Try this simple exercise: Sit down with a loved one or colleague to ask them about their vacation plans for next summer, but agree that they will wait two to ten seconds in silence before saying anything after each of your questions. The result will be an awkward, slow, artificial conversation; anything but chatty or engaging.

Next, go to ChatGPT to ask about any particular place you'd like to go on vacation next summer. What you’ll get is a similar experience. An occasionally unnatural delay between each of your questions and the answers you get, plus the occasional wrong answer. If you’re using ChatGPT or most other AI platforms in business, you’re getting this experience at scale, and you’re paying handsomely for it. According to an Accenture estimate, over half of companies struggle to get their chatbots to recognize personal contexts, a limitation that can drive away business.

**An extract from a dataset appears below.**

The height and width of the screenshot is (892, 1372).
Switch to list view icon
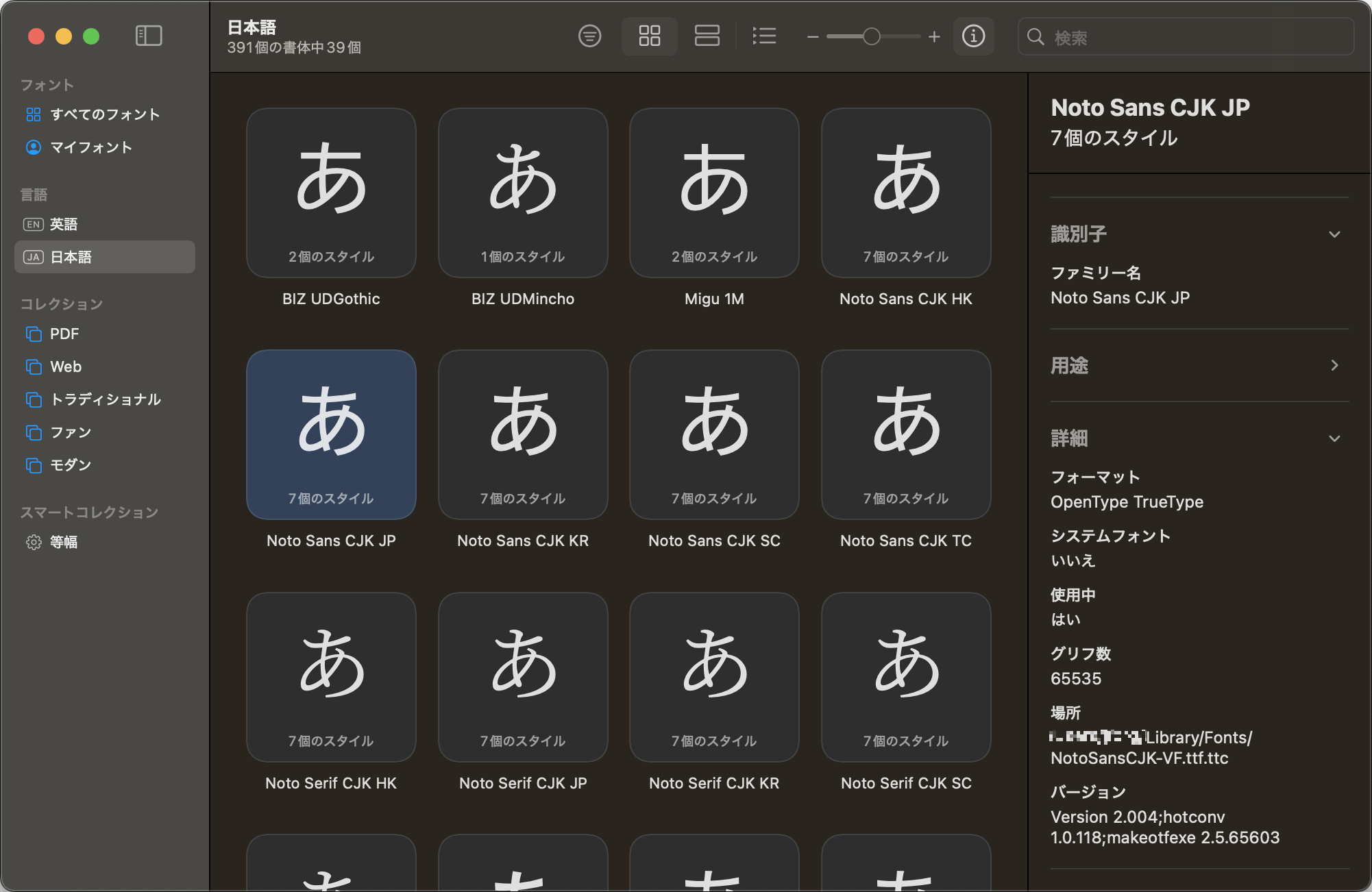pos(764,36)
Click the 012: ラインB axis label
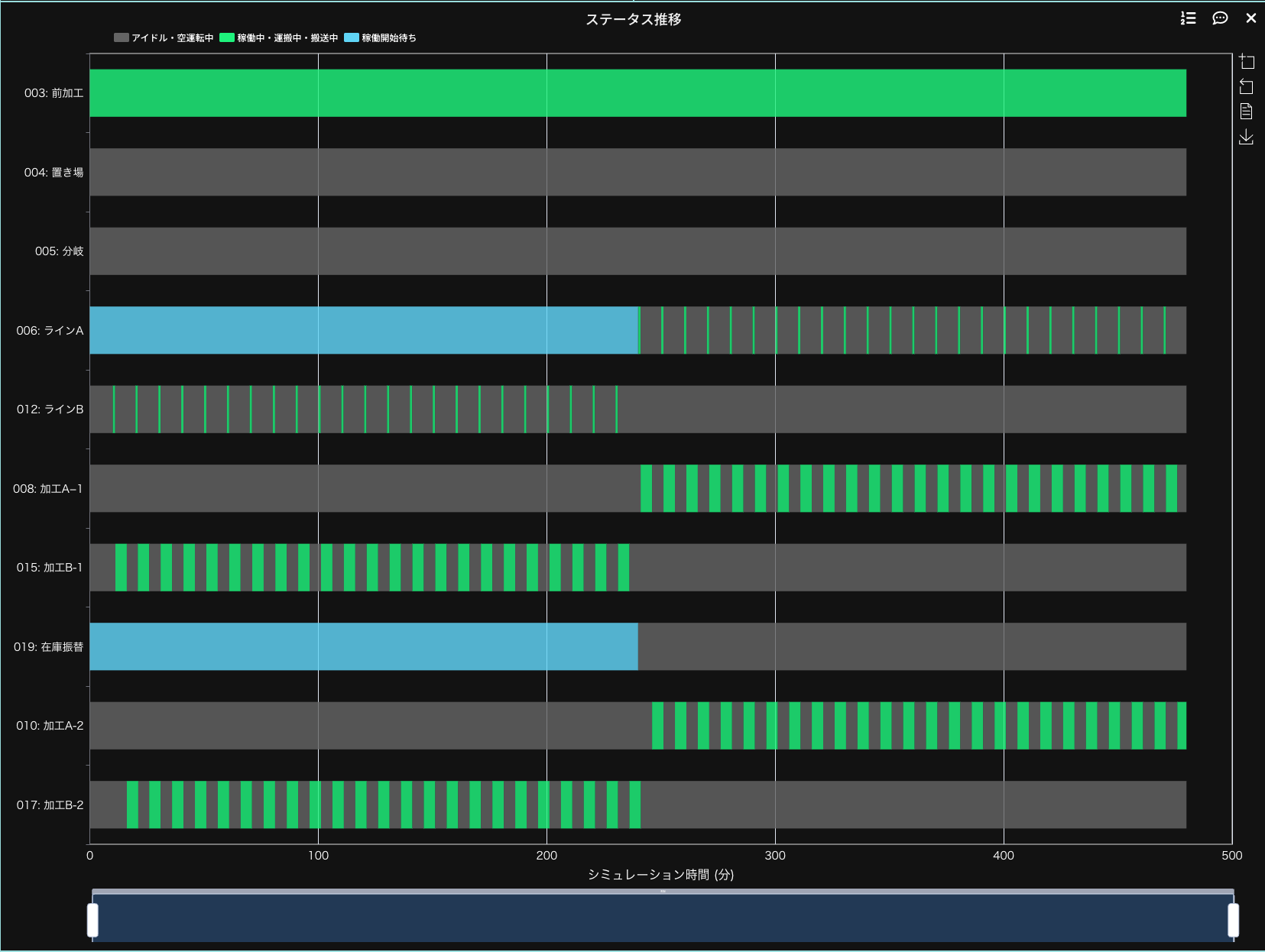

A more natural human, less artificially intelligent experience will require a far more interactive, engaging experience, and one that doesn’t blow the budget.

Why the wait?

As Nvidia’s stock price will show you, AI is already throwing a huge amount of computing power at the problem. Yes, there will be improvements as Moore’s Law effects and GPU architecture enhancements continue but they can only solve part of the problem at anything like a reasonable cost. Today’s AI suffers from two fundamental problems:

Proximity - AI services are located at large, remote data centers, leading to propagation, serialization, and routing delays. Around 70 percent of demand for new data centers is being driven by AI according to McKinsey, and not all of these can be located in urban centers.

Processing - To try to be as correct as possible, AI deep-thinks every answer, itself scanning databases and the web for key data to draw conclusions.

How does human intelligence do it?

Our brains face the same problem on a local scale. The split-second reactiveness and adaptability that has made us survivors and taken us to the top of the food chain, and made us good communicators, comes from the architecture of how our brain works, known in behavioral science circles as System 1 and System 2.

Introduced in their Nobel-prize winning research and subsequent book “Thinking Fast and Slow” which revolutionized behavioral economics in 2011, Daniel Kahneman and Amos Tversky characterized the human brain as fundamentally divided into System 1, a quick-thinking system that uses abbreviated “heuristics” for most decision making, and System 2, a slow deep-thinking system for reasoning and concept development.

Our senses have lightning-quick access to System 1, and we make more than 95 percent of our decisions there. We try to avoid using System 2 as little as possible, and it’s a finite resource that can only work on one thing at once. System 1 heuristics include instincts, skills and, to allude to an issue that will be the topic of a separate discussion on the future of AI architecture - biases. The difference between conversational Spanish and fluency is whether it is in System 1 or 2. Remember how hard it was to learn to drive? You were doing it in System 2, which your brain hates using. Know which football team you support? Instantly. You’ve got it stored in a bias in System 1.

In short, one of AI’s fundamental limitations in becoming less artificial is that it’s all System 2.

AI at the Edge

The Edge helps answer one of the problems that AI faces, proximity. It doesn’t introduce latency between the user I/O, the “senses”. As detailed in Gartner’s report on the five drivers of Edge computing, it also has more reliability than on-premise data centers, more X, more Y, and more Z.

In terms of processing, the Edge is at least as cost-efficient on a limited scale as the Cloud and is more dynamic, using Wasm (WebAssembly), a binary instruction format optimized for efficiency and compile-compatible with high-level languages such as C, C++, and Rust. The Edge, however, cannot rival the Cloud as the place to handle the deep-thinking tasks. In brain terms, the Edge is the place for System 1 and the Cloud is the place for System 2.

There are early signs of AI architecture moving in this direction. In August 2024, at Fastly we announced a capability called “AI Accelerator,” using a new capability called Semantic Caching. On a basic level, Semantic Caching “remembers” answers to inquiries to AI, repeating the answer to semantically similar questions without re-asking the AI core. In chat-bot examples, this can reduce answer times and core AI costs, which are metered based on usage.

Where next?

The obvious next steps in AI development are for Edge applications to create more System 1-like capabilities: Local skills and local behavior to resemble instincts. Local approximation? Well, sometimes an about-right answer fast is better than a perfect answer slow. AI will need to get better at understanding which is preferable when.

Regardless, Edge computing will be key to making that next step so that AI can make the best guesses at the context, and smoother, more natural, conversations without the awkward, transactional feeling of speaking to a robot. Today’s AI is overthinking many simple tasks. This has to change over time for AI to scale for us all.